Enfin, une solution nouvelle consiste à exploiter des plans d’eaux tranquilisés pour de vastes installations photovoltaïques. Cette approche a d’abord été expérimentée en Chine et au Japon avant d’arriver en Europe, par exemple avec la centrale de Piolenc dans le Vaucluse, dont les 47 000 panneaux produisent 17MWc. Cette solution présente plusieurs avantages : elle évite tout conflit d’usage avec les terres agricoles, nuit peu à la biodiversité, permet de limiter l’évaporation de l’eau et surtout de donner une deuxième vie à diverses zones délaissées : lacs, bassins, canaux d’irrigation et digues protectrices – comme aux Pays-Bas, où on estime à 8GW le potentiel de production du photovoltaïque flottant – et retenues d’eau des barrages.

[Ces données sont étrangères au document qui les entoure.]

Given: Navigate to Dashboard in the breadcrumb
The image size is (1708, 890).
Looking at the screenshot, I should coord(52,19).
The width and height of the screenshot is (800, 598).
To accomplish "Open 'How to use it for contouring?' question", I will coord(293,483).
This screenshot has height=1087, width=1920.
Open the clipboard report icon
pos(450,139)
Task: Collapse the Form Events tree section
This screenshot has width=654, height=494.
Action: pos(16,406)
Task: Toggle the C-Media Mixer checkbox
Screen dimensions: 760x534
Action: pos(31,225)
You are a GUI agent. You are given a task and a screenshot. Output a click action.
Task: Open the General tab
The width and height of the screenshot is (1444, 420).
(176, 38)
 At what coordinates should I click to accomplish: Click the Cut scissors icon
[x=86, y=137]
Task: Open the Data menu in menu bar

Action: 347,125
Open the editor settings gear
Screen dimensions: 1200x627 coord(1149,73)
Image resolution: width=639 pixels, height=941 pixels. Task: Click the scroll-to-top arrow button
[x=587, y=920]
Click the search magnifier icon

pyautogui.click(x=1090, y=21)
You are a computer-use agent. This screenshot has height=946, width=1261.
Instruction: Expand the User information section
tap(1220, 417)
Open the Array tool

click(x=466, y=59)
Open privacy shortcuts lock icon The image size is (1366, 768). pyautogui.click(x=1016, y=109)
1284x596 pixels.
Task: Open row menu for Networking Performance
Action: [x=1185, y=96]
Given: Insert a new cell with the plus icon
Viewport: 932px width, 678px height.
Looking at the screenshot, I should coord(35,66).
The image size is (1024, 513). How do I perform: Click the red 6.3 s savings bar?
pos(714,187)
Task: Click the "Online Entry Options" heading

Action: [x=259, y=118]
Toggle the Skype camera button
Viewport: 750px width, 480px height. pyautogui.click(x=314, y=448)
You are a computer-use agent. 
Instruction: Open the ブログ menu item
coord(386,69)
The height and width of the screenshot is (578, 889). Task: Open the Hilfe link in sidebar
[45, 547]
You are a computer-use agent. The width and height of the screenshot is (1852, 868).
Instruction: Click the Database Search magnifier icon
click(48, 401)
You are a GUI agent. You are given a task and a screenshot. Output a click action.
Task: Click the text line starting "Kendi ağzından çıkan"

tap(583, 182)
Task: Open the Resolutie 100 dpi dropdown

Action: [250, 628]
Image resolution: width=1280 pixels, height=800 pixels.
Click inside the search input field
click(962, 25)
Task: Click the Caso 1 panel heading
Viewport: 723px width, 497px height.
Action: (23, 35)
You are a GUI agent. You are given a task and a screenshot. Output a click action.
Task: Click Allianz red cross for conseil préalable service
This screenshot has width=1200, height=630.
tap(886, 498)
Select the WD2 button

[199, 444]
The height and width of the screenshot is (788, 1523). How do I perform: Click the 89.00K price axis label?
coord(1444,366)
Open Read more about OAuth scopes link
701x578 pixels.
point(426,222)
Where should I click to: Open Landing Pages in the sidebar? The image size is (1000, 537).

Aujourd’hui, certains rêvent d’aller plus loin, en adaptant cette technologie à la haute mer. Avec des systèmes intelligents permettant de repositionner des panneaux flottants orientables selon la force de la houle et du vent, certains estiment que l’on peut bâtir de véritables îles flottantes en pleine mer. Cela permettrait de les positionner sur des emplacements où la navigation est impossible, comme par exemple dans les espaces inutilisés entre les éoliennes offshores. L’un des avantages de ce système photovoltaïque, s’il fonctionne, est sa résilience : une centrale flottante en mer ne sera en effet pas menacée par la montée du niveau des mers, estimée entre 1 mètre et 1m80 pour les rivages de la mer du Nord en 2100, d’après l’université d’Utrecht. Un nouvel horizon pour la production d’énergie décentralisée.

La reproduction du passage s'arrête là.